太っている人あるあるなんだと思うのですが、人様に迷惑をかけられないという意識が強く、部屋に戻りますよと声をかけられ「あ、はい」と手術ベッドから自力で降りようとして「何やってるんですか!動いちゃダメです!」と怒られて、あ、色々管付いてたや、とビビる私。要するにメチャ元気でした。
で、ドラマのように手術台から簡易ベッドへ移されカラカラとステンレスの台の所へ。
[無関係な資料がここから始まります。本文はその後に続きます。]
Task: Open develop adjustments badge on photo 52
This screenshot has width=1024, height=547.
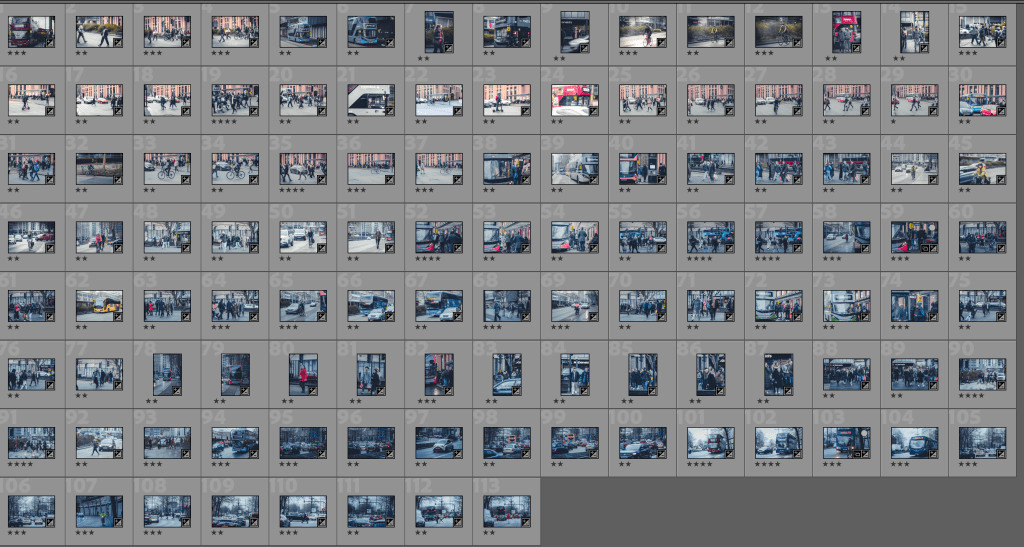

そこからステンレスのカウンター台のような所の向こう側に入院ベッドが用意されておりそのままシーツを引っ張って、簡易ベッドからステンレスのカウンター台を滑って入院ベッドへ無事収まる、という仕組み。
それがまた冷凍されたマグロがステンレス台を滑って行く様子が頭に浮かび、笑ってしまった私に看護師さんはビックリして「どうしましたか?大丈夫ですか?!」と焦っておられました。
いきなり笑い出したから頭やられたと思われたのかなぁ?
そして手術室の扉が開いたと思ったら、そこには旦那が。
「え、どうしたの?いたの?仕事に行ったのかと思ってた」という私に「そんなわけないでしょ!」とちょっと怒られました。
手術って何かあった場合に同意書とか書いてもらわなきゃいけないから誰か居ないとダメなのね。知らなかったわ。言われてみれば、そりゃそうか。
こうして私の緊張感のない面白手術が幕を閉じたのであった。